The voice AI startup ElevenLabs is reportedly in early talks with investors about a secondary share sale that would let employees cash out at a valuation of around $22 billion, roughly double where the company sat five months ago. Bloomberg first reported the talks, citing people familiar with the matter, and the terms are described as still preliminary, with the tender expected to take place by September.

The prior data points are what make the shape of the story clear. In February the company closed a funding round at $11 billion, and last September it ran an earlier tender at $6.6 billion. If the new offer prices where the reporting suggests, that is a doubling in roughly five months and more than triple the valuation from about ten months earlier, in a sector where voice cloning, agentic voice interfaces and text to speech quality have all been moving quickly.
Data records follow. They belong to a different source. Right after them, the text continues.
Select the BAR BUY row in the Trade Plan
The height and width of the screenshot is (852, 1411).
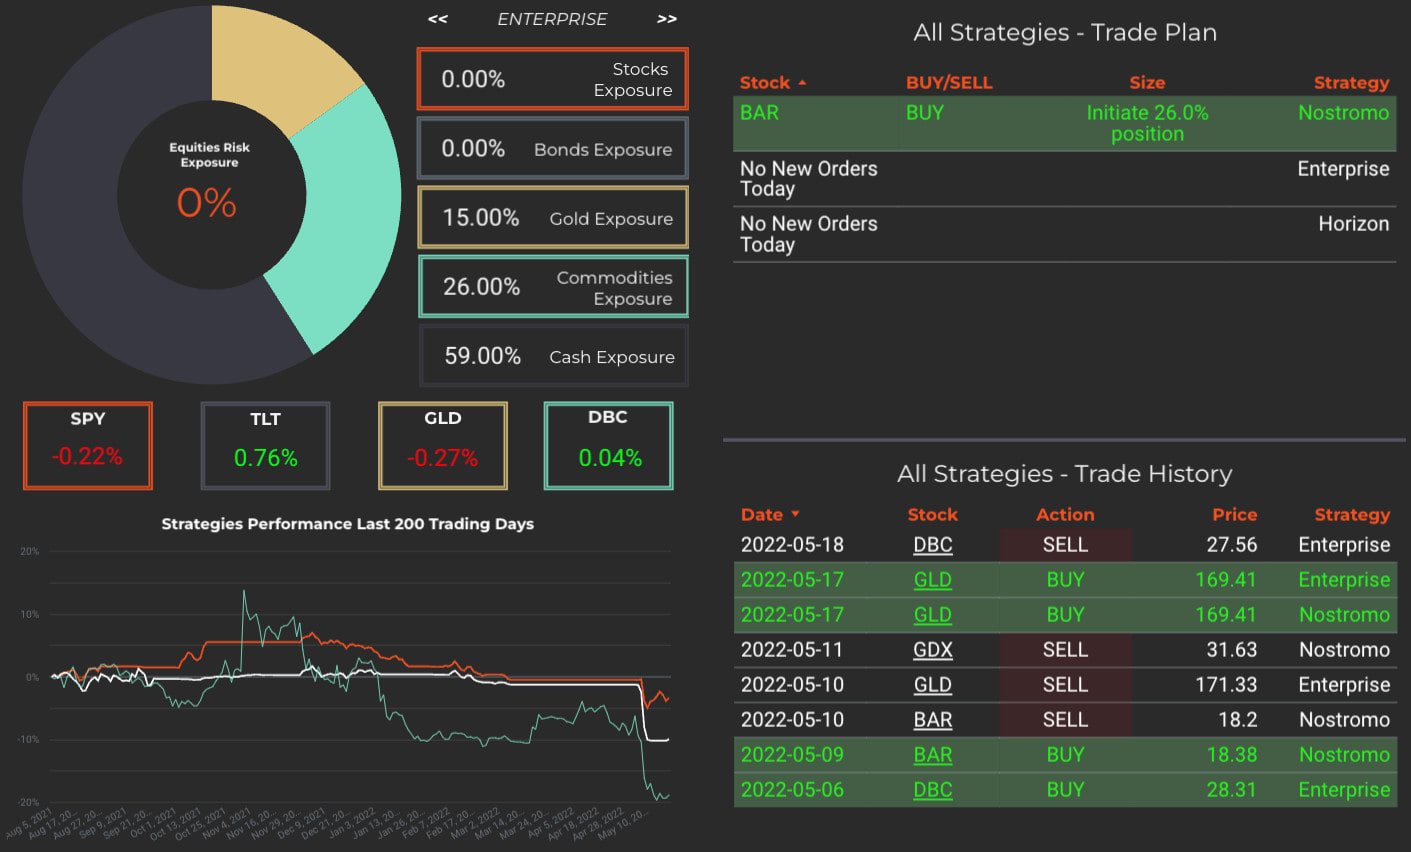pos(1064,122)
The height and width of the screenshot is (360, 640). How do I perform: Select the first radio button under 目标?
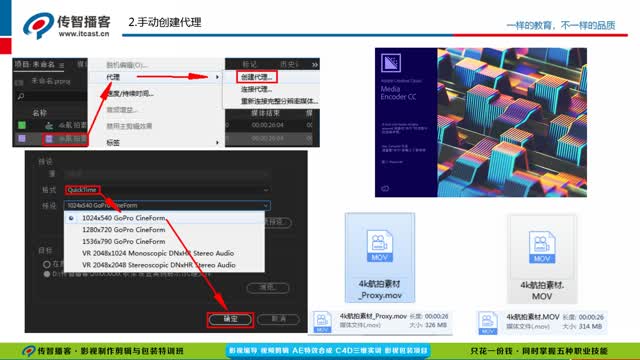[x=47, y=264]
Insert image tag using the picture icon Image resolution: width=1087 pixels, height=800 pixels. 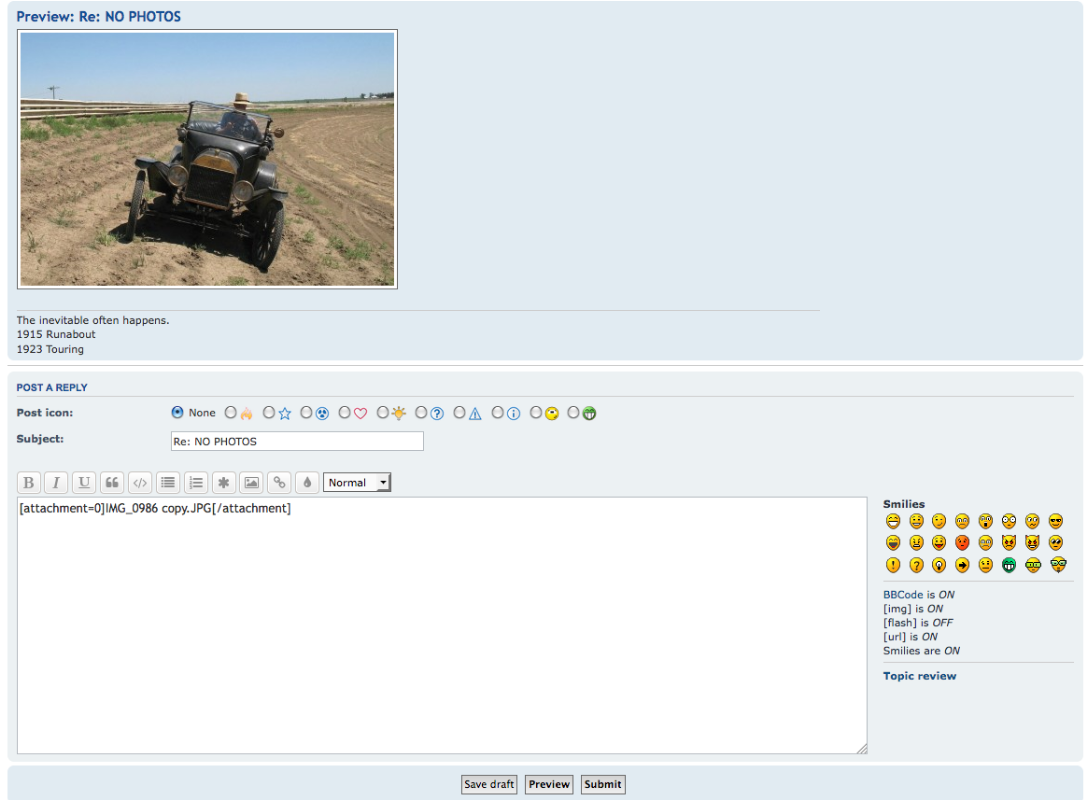coord(252,483)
Why a tender rather than a fresh primary raise: the mechanics matter here. A secondary sale is liquidity for existing shareholders, chiefly employees, not new capital on the balance sheet. It is how private companies buy time to stay off public markets while giving staff a way to see actual money from their equity, and it lets a company set a fresh valuation stamp without the disclosures and dilution of a primary round. It is also, quietly, a retention tool while the AI talent market is still poaching aggressively.

The honest caveat is how thin the reporting is. The story is single sourced to anonymous people familiar with the matter, ElevenLabs declined to comment per the piece as summarized in Investing.com's writeup, and the outlet flags the discussions as early with terms that could shift. What the reporting does not give you is who the buy side investors are, how much stock employees will be allowed to sell, or what the revenue picture underneath the $22 billion number actually looks like. Take the specifics as reported, not settled.

If it lands as described, the read for the rest of the voice AI field is that the market is still willing to underwrite very fast repricing of the category leader, which sets the ceiling everyone else in voice has to negotiate against.